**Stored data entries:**
· · · · ·

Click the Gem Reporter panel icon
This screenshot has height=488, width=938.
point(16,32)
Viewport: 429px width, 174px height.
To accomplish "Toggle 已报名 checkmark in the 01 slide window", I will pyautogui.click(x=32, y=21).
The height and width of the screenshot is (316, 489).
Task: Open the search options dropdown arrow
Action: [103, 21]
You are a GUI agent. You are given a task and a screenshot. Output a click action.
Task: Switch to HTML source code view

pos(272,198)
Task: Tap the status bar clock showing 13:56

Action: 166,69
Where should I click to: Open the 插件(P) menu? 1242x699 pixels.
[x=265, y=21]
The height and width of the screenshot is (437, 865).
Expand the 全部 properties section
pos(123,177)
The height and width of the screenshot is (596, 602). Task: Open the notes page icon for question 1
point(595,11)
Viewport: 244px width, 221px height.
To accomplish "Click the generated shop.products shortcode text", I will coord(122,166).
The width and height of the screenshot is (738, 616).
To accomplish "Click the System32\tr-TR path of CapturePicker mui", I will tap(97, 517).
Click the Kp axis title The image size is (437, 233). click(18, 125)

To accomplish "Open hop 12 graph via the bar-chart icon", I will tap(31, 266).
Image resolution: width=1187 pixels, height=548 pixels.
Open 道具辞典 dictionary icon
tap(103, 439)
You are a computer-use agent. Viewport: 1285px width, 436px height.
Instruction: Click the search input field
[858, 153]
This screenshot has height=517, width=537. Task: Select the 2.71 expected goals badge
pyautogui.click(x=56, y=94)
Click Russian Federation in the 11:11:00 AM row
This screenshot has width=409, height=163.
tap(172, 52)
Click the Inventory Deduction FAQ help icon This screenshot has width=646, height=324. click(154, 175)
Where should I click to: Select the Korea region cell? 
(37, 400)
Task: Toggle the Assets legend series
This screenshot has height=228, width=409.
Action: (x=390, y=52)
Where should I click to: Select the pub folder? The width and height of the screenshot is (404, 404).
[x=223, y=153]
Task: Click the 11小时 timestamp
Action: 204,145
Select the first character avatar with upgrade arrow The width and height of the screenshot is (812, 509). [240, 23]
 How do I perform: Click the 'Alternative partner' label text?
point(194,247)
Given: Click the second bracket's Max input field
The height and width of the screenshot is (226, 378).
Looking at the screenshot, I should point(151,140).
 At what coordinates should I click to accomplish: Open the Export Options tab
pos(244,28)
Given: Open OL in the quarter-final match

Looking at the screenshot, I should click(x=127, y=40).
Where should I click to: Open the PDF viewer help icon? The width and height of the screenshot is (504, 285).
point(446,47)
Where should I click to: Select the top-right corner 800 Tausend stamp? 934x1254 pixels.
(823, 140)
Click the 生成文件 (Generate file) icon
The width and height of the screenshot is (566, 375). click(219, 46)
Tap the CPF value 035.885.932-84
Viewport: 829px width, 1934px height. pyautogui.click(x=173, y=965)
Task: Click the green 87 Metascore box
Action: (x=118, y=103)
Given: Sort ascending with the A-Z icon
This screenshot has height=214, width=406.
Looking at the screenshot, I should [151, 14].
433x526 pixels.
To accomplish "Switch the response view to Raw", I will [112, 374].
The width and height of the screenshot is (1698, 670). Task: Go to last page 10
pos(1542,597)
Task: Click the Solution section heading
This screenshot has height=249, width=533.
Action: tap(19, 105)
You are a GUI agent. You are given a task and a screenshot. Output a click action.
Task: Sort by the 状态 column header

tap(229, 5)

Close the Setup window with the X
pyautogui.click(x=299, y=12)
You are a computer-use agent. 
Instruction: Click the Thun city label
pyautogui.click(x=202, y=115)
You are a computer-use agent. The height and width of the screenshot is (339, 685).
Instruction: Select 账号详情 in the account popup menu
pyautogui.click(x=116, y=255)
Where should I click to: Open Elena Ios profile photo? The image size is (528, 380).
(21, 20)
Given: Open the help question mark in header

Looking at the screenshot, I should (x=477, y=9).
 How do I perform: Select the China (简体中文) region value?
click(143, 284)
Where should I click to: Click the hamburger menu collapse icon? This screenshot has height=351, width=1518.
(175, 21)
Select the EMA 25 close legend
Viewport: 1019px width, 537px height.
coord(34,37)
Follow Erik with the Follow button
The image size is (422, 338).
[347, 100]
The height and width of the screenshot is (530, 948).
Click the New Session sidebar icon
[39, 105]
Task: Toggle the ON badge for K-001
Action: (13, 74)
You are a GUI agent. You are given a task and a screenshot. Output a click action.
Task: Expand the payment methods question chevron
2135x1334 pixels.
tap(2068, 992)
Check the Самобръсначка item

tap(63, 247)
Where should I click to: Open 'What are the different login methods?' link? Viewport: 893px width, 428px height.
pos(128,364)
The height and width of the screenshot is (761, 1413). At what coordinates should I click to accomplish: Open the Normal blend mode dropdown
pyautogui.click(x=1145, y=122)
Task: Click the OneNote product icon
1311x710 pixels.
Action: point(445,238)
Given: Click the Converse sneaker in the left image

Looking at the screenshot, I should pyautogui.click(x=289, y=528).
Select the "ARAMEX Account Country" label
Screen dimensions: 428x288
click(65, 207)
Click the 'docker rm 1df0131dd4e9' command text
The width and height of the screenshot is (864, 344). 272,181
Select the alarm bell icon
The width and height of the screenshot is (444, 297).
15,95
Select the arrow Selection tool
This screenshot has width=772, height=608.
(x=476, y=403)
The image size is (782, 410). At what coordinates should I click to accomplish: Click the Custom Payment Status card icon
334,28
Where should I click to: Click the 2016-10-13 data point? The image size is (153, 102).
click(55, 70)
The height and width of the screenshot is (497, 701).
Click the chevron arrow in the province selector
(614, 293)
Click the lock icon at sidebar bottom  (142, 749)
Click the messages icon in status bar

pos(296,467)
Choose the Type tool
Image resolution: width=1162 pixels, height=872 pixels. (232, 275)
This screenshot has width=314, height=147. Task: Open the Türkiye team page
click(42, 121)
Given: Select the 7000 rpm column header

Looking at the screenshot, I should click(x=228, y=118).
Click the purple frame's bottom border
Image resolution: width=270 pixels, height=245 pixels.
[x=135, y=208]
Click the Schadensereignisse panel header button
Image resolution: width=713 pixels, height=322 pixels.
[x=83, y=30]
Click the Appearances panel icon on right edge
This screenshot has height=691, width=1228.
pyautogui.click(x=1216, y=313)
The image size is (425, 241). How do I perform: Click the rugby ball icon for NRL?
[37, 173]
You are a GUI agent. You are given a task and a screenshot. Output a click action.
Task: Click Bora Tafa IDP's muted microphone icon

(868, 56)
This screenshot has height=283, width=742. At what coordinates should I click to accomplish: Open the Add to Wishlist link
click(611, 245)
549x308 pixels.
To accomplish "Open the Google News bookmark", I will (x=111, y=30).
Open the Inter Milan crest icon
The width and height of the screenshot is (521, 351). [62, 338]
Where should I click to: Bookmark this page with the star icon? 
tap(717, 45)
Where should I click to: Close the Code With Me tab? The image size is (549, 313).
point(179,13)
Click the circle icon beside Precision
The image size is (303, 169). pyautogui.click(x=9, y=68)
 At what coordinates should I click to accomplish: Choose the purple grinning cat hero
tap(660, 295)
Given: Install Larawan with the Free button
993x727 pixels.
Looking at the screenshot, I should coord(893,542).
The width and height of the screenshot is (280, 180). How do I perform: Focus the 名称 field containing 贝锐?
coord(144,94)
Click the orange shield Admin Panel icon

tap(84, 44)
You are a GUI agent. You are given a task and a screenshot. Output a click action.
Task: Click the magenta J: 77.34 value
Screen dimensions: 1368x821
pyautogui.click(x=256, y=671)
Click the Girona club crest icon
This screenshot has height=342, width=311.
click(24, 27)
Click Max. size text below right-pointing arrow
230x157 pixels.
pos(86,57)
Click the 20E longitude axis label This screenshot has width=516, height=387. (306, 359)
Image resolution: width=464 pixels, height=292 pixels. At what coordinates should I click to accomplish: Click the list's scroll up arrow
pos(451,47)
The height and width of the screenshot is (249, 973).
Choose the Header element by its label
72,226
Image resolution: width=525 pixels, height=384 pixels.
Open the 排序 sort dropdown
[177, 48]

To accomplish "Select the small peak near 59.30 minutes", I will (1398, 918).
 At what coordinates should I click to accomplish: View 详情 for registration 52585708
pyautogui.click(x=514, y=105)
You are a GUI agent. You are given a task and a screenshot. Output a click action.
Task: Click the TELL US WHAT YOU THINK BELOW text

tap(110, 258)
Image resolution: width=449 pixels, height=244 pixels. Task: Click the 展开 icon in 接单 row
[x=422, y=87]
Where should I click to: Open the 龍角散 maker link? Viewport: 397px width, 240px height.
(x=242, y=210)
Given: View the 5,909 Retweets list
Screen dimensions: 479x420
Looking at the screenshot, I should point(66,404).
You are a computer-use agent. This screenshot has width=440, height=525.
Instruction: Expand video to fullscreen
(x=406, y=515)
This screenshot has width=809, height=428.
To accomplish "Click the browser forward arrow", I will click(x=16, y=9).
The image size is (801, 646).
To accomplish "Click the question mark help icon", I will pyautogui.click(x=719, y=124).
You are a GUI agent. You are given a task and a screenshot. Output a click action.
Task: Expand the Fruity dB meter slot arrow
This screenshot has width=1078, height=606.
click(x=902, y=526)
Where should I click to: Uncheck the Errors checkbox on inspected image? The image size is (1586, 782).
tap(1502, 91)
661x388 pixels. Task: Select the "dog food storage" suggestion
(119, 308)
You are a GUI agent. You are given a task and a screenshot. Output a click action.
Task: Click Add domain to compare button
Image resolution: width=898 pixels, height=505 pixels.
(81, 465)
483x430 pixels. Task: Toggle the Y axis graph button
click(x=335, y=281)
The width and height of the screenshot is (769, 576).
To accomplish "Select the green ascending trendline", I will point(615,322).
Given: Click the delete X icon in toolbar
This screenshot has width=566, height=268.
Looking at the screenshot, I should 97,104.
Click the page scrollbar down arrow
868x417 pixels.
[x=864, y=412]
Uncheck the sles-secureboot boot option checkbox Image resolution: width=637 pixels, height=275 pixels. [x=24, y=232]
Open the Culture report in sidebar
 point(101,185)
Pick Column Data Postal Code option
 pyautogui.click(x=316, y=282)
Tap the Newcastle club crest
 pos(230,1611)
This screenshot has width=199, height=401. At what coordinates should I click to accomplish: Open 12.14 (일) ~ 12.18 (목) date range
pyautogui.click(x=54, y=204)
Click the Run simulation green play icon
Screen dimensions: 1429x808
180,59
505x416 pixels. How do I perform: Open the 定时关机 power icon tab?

· · · · ·

**About this task:**
Retype only the lines above between the line with "2135x1334 pixels." and the line with "Select the arrow Selection tool", counting those two lines as well, and keep every character as it is.

**Written answer:**
2135x1334 pixels.
tap(2068, 992)
Check the Самобръсначка item

tap(63, 247)
Where should I click to: Open 'What are the different login methods?' link? Viewport: 893px width, 428px height.
pos(128,364)
The height and width of the screenshot is (761, 1413). At what coordinates should I click to accomplish: Open the Normal blend mode dropdown
pyautogui.click(x=1145, y=122)
Task: Click the OneNote product icon
1311x710 pixels.
Action: point(445,238)
Given: Click the Converse sneaker in the left image

Looking at the screenshot, I should pyautogui.click(x=289, y=528).
Select the "ARAMEX Account Country" label
Screen dimensions: 428x288
click(65, 207)
Click the 'docker rm 1df0131dd4e9' command text
The width and height of the screenshot is (864, 344). 272,181
Select the alarm bell icon
The width and height of the screenshot is (444, 297).
15,95
Select the arrow Selection tool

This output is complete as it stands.